The story so far is that the US Government will spend up to $2 trillion saving this citadel - Wall St. Would it not have been better to spend that amount on public housing rather than merchant bankers?

Some argue that the situation is different in Australia. Certainly “no doc” or “low doc” loans make up a much smaller percentage of our loans, and foreclosures, although increasing, have not done so markedly. Unemployment remains low, and the resources boom continues. Housing prices - an indicator of individual wealth - have not yet fallen very much.

The question is, for how much longer will these good economic factors continue?

Apart from rapidly falling superannuation returns,(unfortunately I am about to access my superannuation), the immediate economic impacts of the Wall St crisis are yet to play out in Australia. However it is likely to include both increased bank lending rates (irrespective of what the RBA does) and much tighter lending restrictions (i.e. less loans). This is because if the banks won’t lend to each other, except at exorbitant rates, (rates which will flow through the economy,) why will they lend to us?

Over time this, coupled with a recession in the US, will see increased downward pressure on wages and higher unemployment. Rudd’s WorkChoices Lite, like Howard’s version before it, is specifically designed to force wages down during bad times.

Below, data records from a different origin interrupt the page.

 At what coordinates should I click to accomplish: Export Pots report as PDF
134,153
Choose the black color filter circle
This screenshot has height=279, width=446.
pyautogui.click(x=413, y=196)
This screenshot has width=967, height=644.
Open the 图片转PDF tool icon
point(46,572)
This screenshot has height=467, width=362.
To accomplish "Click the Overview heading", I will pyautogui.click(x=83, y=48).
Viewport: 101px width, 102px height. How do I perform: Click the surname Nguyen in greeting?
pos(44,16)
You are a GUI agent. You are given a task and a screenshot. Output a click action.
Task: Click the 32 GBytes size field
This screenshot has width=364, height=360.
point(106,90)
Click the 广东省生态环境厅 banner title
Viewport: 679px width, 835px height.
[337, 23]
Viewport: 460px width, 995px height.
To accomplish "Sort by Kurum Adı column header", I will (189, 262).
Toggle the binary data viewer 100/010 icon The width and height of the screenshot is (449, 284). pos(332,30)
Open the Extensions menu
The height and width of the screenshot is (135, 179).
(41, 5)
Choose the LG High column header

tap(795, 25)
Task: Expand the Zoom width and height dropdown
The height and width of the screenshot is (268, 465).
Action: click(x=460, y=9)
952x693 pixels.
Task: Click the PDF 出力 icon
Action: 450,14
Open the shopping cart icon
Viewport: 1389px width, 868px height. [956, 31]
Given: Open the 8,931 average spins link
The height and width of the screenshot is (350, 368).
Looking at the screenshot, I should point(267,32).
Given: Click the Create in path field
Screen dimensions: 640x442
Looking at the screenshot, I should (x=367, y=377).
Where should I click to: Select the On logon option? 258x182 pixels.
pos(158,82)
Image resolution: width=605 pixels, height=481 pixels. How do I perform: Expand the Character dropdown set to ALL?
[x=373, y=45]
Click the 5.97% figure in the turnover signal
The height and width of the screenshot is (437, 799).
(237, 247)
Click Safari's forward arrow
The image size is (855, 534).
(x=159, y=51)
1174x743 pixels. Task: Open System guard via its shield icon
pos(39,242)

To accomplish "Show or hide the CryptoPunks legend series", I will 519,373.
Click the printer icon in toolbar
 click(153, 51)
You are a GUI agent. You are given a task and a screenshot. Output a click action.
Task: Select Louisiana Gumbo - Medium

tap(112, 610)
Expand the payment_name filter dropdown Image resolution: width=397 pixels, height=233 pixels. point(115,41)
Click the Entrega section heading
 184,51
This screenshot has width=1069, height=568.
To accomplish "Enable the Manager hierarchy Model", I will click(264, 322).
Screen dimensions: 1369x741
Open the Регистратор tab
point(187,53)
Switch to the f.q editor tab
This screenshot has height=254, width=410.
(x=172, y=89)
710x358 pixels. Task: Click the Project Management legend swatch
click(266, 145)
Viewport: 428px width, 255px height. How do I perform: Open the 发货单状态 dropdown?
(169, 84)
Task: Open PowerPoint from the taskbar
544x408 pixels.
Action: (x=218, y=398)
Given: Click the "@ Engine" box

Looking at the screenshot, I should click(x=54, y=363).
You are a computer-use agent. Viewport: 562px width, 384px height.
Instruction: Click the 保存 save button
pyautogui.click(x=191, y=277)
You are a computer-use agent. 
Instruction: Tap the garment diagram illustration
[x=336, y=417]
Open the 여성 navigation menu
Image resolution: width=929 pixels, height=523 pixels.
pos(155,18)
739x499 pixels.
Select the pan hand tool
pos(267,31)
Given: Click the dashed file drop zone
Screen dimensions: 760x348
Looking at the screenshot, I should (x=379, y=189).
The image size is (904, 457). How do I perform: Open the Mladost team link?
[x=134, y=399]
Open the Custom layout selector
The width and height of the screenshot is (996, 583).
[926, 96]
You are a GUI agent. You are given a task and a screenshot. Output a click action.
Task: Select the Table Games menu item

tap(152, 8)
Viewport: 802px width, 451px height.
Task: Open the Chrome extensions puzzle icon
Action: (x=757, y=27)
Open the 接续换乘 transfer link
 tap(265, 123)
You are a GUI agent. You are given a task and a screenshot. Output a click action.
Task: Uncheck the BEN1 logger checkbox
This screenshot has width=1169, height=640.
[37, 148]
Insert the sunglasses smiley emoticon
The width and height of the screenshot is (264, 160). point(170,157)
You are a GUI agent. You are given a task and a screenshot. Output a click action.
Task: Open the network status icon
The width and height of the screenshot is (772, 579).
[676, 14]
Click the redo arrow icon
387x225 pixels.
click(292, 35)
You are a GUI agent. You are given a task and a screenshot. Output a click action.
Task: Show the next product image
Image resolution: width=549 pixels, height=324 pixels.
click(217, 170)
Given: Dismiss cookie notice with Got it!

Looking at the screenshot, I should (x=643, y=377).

There will be less tax, meaning the vaunted surplus will be threatened. The Rudd Government’s attacks on public services and public servants could then be swingeing.

The Wall Street bail-out is likely to increase inflation around the world. This will pressure the RBA to increase rates, not cut them.

China and the US are economically, inextricably linked. A recession in the US could, apart from the matters mentioned above, also flow through to Australia via a downturn in China, possibly in mid-2009.

However there is a further problem. If it is true that the general rate of profit is lower now than a decade ago, and the competitive drive means the hunt for higher returns compared to competitors is intrinsic to the system, then there could be more sub-prime loan crises - in other guises - not less.

It also means traditional methods of increasing profit rates - like lengthening the working day, increasing productivity and cutting wages - will come more and more into vogue.

War too destroys capital and renews the system.

Estimates are that banks and other financers have written off about $300 billion so far. While not insignificant this capital destruction is not major on a global scale.

Of course the Bush rescue of Wall Street is an attempt to save capital, not destroy it, and then pass on the cost to US taxpayers (in the main US workers). So the system is not renewing itself, and this creates the conditions for further hardening of the arteries.

The bail-out may work in the short term, although nationalising debt doesn’t abolish it. It merely transfers it, creating further problems. One of those problems may be a spill over into the productive economy as US workers bear the burden of the Wall St madness and further reduce consumption. Already the US building sector is in the doldrums and this will multiply through the economy.

Even more directly productive companies (like General Motors) which also have major finance businesses will be under pressure. And who knows where the hidden risks lurking in the bowels of financiers around the world - the unknown unknowns in Rumsfeldian oratory - are?

As the spectre of wages cuts and unemployment haunts the working class, I think it is clear we are a long way from the end of the crisis.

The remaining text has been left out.